Last weekend was the first time this month I've had the opportunity to do some baking. I made sandtarts and sugar cookies with my sons. Sean helped me with the first batch of truffles, but quickly bailed when he realized how time-consuming they are to make. That didn't stop either of them from adding to their list of people for gift boxes though. Jess and Sean combined only need 7 boxes/tins of goodies to give to teachers, coaches, bus drivers, etc. Richard can't just pick a favorite teacher or two. He needs to give them to all of his teachers. And since he's now in middle school with a different teacher for each subject, that means he needs 7 boxes/tins for gifts. Oh joy!

I've got to keep an eye on my truffle count though, as Jess has been known to sneak into the kitchen and snag one from the fridge. She's also been hovering over me the past two days asking when I'm going to make the breads. She loves the white chocolate raspberry mini-bread loaves I make. She doens't seem to hear the part of my reply that includes "they're for the gift boxes."

I don't mind. All of this is what makes holiday memories.

Sunday, November 29, 2009

A travel blog by my car (it wasn't happy with my destination)

When my owner decided to visit her sister in Pennsylvania, I thought I'd enjoy the miles on the open road. She took me to the dealer where I was well oiled, lubed and washed before the trip. She even bought me new wiper blades!

We left Tuesday morning at 6:20. I handled the roads and traffic as smoothly as I always do and we arrived seventeen hours later. The weather was cold, but I could handle the weather just as well as any of those northern cars. I noticed right away I was the only hybrid around, not that I was counting or anything.

Pulling into the  gravel driveway was when my dream of a relaxing vacation bit the dust. My owner parked me under a huge tree with a bunch of big leaves. This looked nothing like the friendly palm sitting beside my garage back home. I think the tree was diseased or something. All of its leaves were different colors. Not brown or green, like you'd expect, but instead yellow and red and orange. Whatever it had, I hope it isn't contagious to cars. I lost the count of the number of colored leaves that fell on me while I was parked there.

As if freaky colored leaves weren't enough to worry about, some animal kept prowling around me all night long.
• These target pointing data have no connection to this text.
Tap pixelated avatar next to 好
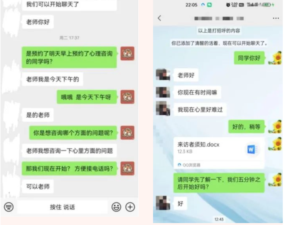This screenshot has height=225, width=285. 163,203
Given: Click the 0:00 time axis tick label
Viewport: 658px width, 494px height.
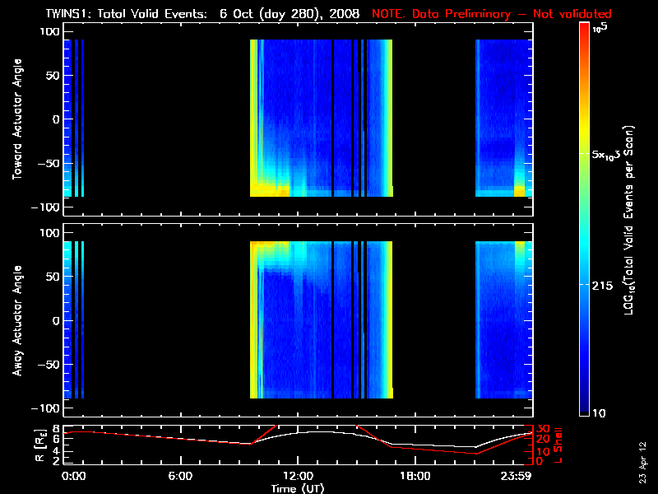Looking at the screenshot, I should click(x=73, y=476).
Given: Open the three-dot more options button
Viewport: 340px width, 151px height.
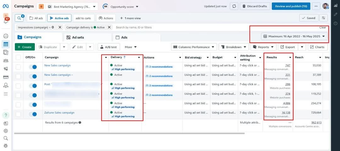Looking at the screenshot, I should 316,6.
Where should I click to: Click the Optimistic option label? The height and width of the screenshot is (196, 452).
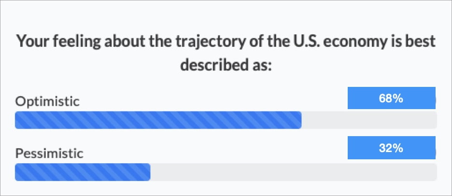click(x=47, y=101)

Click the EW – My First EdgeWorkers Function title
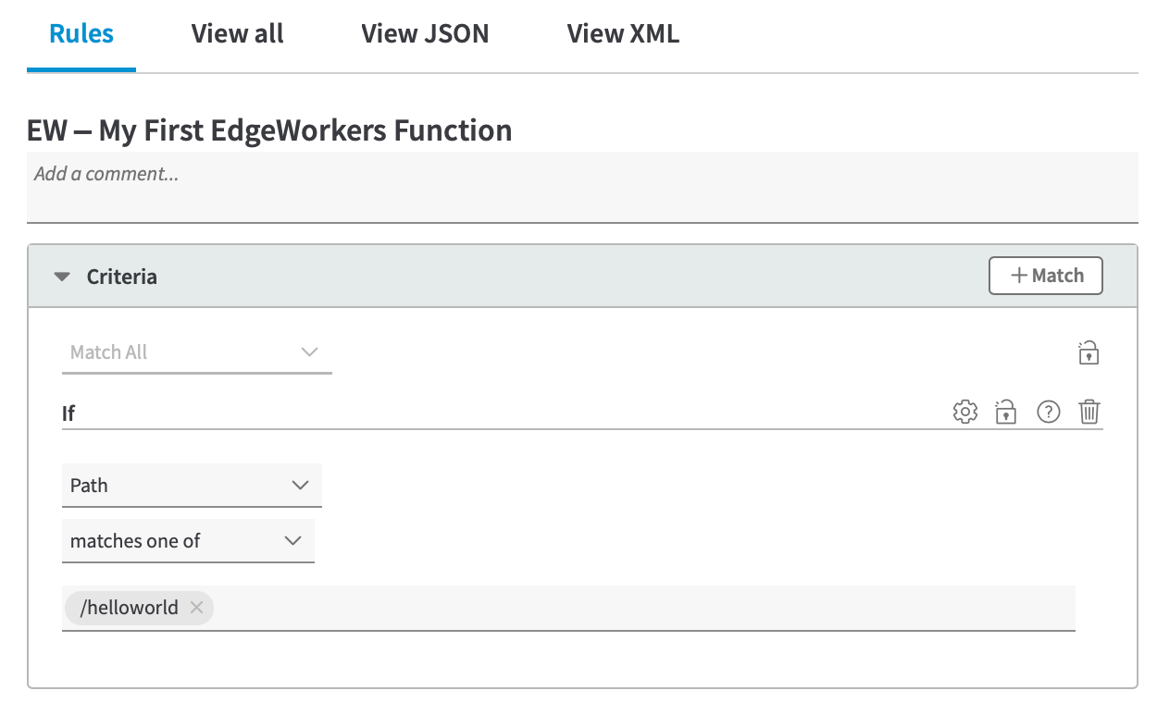click(x=269, y=130)
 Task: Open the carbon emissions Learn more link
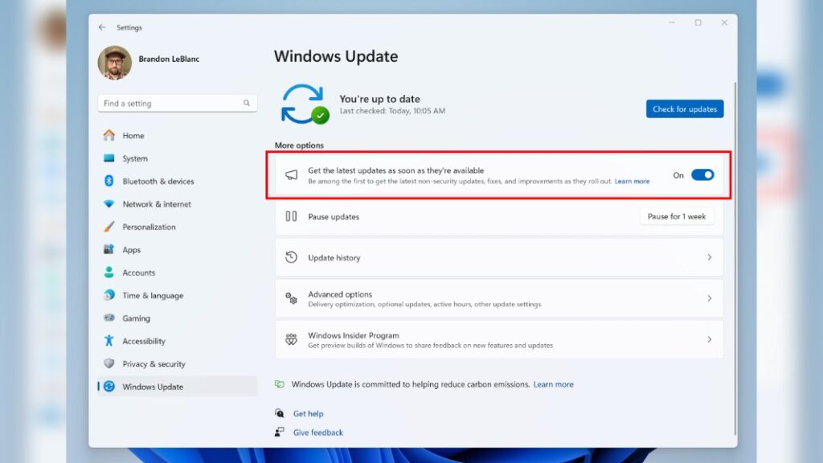[553, 384]
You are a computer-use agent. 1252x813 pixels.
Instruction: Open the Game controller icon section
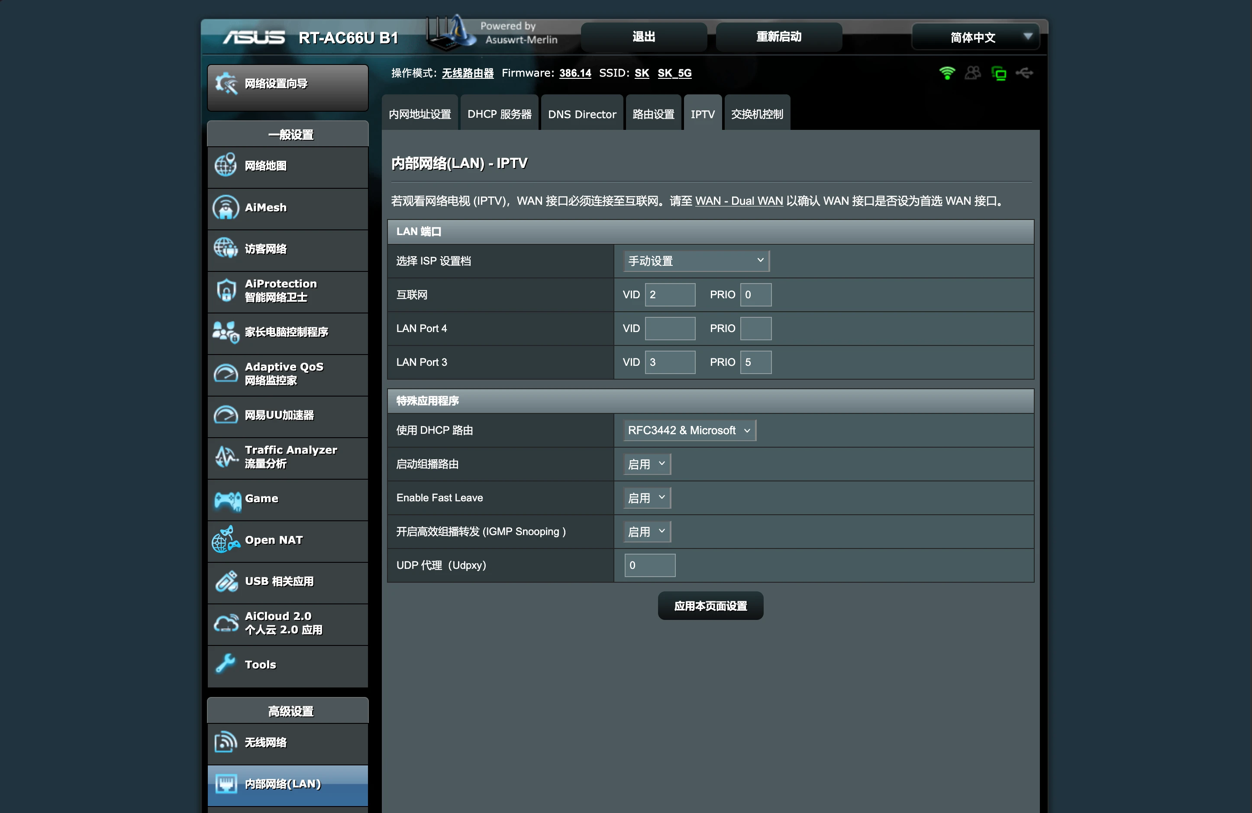pos(227,500)
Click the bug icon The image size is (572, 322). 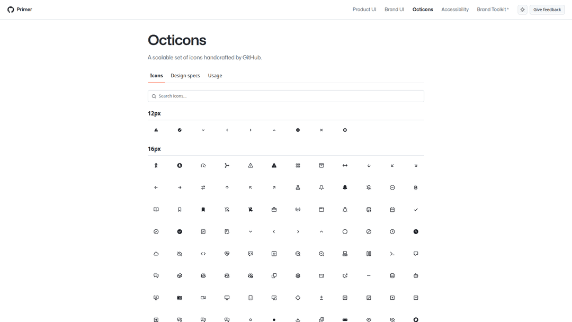click(x=345, y=210)
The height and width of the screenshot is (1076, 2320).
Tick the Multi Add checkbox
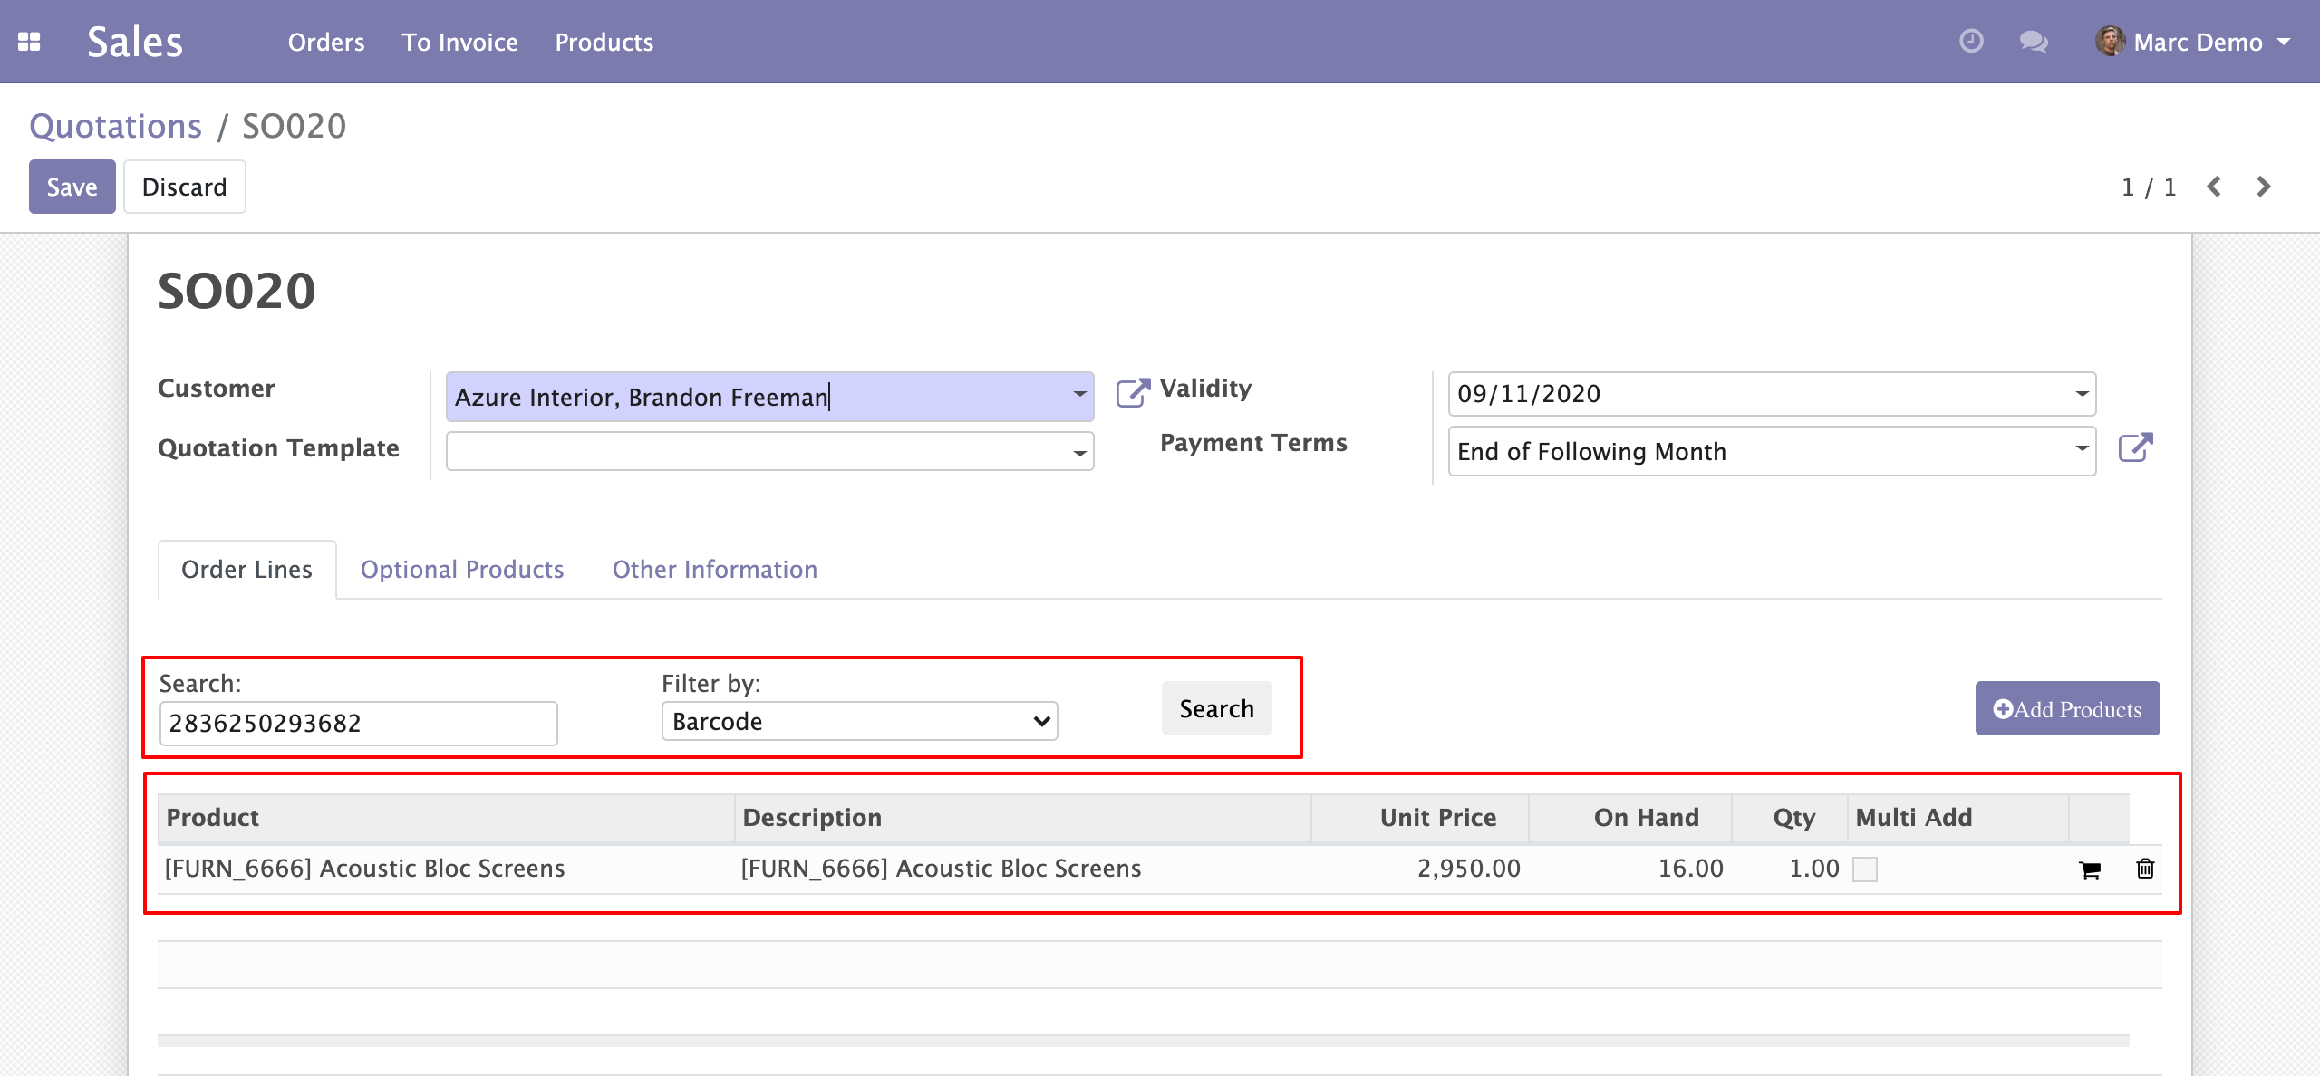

It was dark and because my owner was asleep in the house, I didn't have my headlights on and couldn't see it clearly. I just knew it had fur and didn't make a sound when it walked. At one point I felt it drop onto my hood. If I had a voice I would have screamed! It walked all over my clean hood and up my windshield. I could just feel the dirty little paw prints it left.

I had to sit there and endure diseased leaves and freaky little creatures for two whole days before my owner even remembered she brought me along. Finally she decided to use me. She drove her sister to some stores Friday morning. I didn't care where we went as long as it was paved and didn't have any animals crawling on vehicles. I had finally relaxed with the errands until she decided to drive me up a steep hill that was supposed to be a road. It was barely wider than a parking space and very poorly paved. Muddy shoulders covered in clumps of brown leaves followed the little path (I refuse to acknowledge it as a road) around a bend at the top of the hill. Then she drove me through a mud puddle into another gravel driveway. A MUD puddle! I couldn't believe it. I could feel dirty water dripping off my undercarriage and mucking up my wheels. And what is with all the gravel driveways?! Haven't these people ever heard of concrete?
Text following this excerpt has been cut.